Padre J. Popieluszko, poco prima di morire affermò: “per rimanere spiritualmente liberi bisogna vivere nella verità. Significa darne esteriormente testimonianza, dichiararla e rivendicarla in qualunque situazione. La verità è immutabile. Non si può distruggere con delibere e decreti. In linea di massima la nostra schiavitù è subordinata al dominio della menzogna, quando non la smascheriamo o non protestiamo ogni giorno contro di essa. La testimonianza coraggiosa della verità è la via maestra verso la libertà”.

Partendo da tali pensieri mi rendo conto che, nel mondo attuale c’è un maggior pericolo di rischiare di vivere nel nascondimento per paura o perché, perdendo il senso della realtà, non si riesce ad essere luce per se stessi, né per gli altri. Così facendo, si sminuisce anche il prossimo perché lo si adombra con bugie che diventano tentacoli soffocanti, costringendo le anime in un campo di battaglia che raccoglie sangue di innocenti… quante vittime attraverso le bugie condite da pregiudizi, preconcetti, mondi irreali! Le prime vittime sono quanti si creano castelli dove si rinchiudono con le proprie maschere, cambiandole a seconda dei contesti e disagi nati dal non voler assumere le proprie responsabilità. “Io sono te” (dal brano musicale Sad but true dei Metallica). Nessuno ne è esente, né viene risparmiato o può vivere così, perché la bugia diventa sempre più grande ed il linguaggio non verbale parla più delle parole. Maschere di cera in un museo in continua evoluzione che ingabbia. Tutto ciò è sconvolgente se vissuto nel mondo dei social: non è concepibile essere veri in presenza di spettatori; fosse anche una platea composta da una sola persona, nel momento in cui c’è qualcuno che assiste alla nostra vita automaticamente si porta avanti un copione se il mondo vuole vedere, vuole vederci.
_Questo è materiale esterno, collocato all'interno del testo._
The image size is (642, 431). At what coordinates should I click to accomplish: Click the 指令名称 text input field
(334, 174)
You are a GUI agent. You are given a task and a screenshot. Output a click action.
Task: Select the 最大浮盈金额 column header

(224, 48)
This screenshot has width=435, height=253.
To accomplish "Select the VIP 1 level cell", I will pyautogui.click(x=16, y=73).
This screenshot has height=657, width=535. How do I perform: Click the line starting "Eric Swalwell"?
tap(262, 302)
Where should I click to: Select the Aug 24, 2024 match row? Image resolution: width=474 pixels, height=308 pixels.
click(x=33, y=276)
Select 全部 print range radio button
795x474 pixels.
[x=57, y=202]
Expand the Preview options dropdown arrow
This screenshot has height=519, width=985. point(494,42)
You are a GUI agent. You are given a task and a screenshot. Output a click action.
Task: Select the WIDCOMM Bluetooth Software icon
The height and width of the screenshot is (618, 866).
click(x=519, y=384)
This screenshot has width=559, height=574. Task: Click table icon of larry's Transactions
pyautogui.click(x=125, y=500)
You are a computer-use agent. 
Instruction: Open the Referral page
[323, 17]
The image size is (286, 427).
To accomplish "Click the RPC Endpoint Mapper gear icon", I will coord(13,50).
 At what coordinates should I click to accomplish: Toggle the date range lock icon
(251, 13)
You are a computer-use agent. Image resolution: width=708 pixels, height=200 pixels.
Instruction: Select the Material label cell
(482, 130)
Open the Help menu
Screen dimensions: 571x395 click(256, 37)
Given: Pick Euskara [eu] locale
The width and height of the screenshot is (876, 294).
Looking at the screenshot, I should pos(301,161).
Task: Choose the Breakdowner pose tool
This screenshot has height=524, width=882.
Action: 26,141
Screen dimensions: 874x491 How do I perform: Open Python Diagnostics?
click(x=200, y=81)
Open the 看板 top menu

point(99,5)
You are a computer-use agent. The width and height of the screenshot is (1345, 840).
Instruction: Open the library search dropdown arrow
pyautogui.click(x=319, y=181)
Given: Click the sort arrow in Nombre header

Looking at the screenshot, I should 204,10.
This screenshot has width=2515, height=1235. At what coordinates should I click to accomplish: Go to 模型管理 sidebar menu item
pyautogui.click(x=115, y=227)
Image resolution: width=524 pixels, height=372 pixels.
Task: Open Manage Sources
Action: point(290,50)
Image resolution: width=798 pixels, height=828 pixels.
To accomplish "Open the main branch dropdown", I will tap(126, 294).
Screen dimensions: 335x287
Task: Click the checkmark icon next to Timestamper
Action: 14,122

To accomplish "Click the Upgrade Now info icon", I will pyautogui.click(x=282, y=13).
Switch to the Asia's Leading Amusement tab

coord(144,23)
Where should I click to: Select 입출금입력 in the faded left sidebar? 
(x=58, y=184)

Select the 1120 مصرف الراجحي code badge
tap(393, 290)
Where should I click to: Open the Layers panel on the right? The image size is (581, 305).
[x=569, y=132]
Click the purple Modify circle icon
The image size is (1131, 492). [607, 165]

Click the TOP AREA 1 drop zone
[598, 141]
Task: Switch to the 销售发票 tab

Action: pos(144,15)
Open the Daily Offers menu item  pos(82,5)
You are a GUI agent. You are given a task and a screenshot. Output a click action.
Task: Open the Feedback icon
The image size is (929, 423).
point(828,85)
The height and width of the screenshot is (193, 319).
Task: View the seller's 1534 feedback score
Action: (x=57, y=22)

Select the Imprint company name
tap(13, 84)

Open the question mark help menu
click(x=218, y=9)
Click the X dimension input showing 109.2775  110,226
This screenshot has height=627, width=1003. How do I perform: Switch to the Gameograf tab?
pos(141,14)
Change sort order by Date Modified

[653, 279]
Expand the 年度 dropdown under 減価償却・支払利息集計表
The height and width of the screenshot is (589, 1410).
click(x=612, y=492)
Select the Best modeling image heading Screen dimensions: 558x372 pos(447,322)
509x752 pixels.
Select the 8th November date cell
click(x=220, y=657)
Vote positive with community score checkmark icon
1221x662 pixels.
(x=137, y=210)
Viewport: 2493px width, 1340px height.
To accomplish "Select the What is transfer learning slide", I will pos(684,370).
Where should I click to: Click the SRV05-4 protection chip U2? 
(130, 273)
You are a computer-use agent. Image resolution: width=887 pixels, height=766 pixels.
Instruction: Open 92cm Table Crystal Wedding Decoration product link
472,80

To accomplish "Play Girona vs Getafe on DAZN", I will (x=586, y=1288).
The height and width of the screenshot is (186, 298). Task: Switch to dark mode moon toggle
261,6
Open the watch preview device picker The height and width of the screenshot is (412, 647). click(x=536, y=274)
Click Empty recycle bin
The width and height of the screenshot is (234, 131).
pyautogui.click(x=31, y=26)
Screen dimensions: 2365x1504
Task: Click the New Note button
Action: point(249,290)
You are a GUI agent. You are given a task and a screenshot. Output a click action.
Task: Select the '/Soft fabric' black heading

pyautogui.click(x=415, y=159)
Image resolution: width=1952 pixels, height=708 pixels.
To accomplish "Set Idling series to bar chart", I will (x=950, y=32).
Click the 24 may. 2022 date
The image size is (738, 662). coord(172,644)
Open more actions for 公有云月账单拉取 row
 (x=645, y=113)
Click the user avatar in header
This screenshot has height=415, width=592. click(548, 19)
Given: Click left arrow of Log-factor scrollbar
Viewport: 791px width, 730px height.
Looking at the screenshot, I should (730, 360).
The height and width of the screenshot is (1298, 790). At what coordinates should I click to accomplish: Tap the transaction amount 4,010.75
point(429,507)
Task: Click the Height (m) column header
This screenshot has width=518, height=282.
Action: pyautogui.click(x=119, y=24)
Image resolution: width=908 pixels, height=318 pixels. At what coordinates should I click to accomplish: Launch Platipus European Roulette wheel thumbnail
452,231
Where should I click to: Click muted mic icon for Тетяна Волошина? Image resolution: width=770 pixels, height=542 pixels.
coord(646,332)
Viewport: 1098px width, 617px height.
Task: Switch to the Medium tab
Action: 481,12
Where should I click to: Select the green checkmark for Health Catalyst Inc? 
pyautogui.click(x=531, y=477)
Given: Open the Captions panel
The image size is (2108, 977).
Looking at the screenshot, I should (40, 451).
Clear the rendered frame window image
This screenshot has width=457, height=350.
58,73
Immaginate vivere ciò nella nostra fede. Non vivere nella verità diventa una dicotomia mortale che non dà spazio alla coscienza. Solo attraverso questa si può rientrare in un cammino di verità nella fede, se la lasciamo agire diventerà, grazie alla forza dello spirito santo, un percorso di cambiamento e di rinnovo. Vivere nella verità significa rinnovare i colori della propria esistenza anche quando gli errori sono grandi. L’importante è rifiutarsi, quando il mondo ci invita a non assumere le nostre responsabilità, prendendo anzi ogni cambiamento dove essere protagonisti.

Solo partendo dalla verità è possibile la crescita della persona: solo in essa possiamo fare dei passi nell’unificazione e nel riconoscimento della nostra vera identità. Vivere la verità vuol dire accettare le nostre luci e le ombre, senza alterarne nessuna. Ciò ci permetterà progressivamente di giungere in campi o spazi maggior di verità. L’essere perfetti nel messaggio evangelico vuol dire essere completi, cioè la verità è tale quando non lascia fuori niente, non nega, non occulta o seleziona, ma si apre ad accogliere tutto quello che appare. La persona verace sa riconoscere i propri difetti o pregi, come conosce la sua verità con i chiaroscuri, senza rinnegare i limiti della propria condizione umana. Ma, allo stesso tempo, percepisce sé stesso come qualcosa che è infinitamente più di quella “personalità” psicologica con cui adesso si mostra. Percepisce che in lui la verità diventa l’unico modo di “preparare la via al Signore”. Ed è allora che “ogni uomo vedrà la salvezza di Dio” (Lc 3, 1-6) e si sentirà in pienezza perché vivrà ciò che è sempre stato.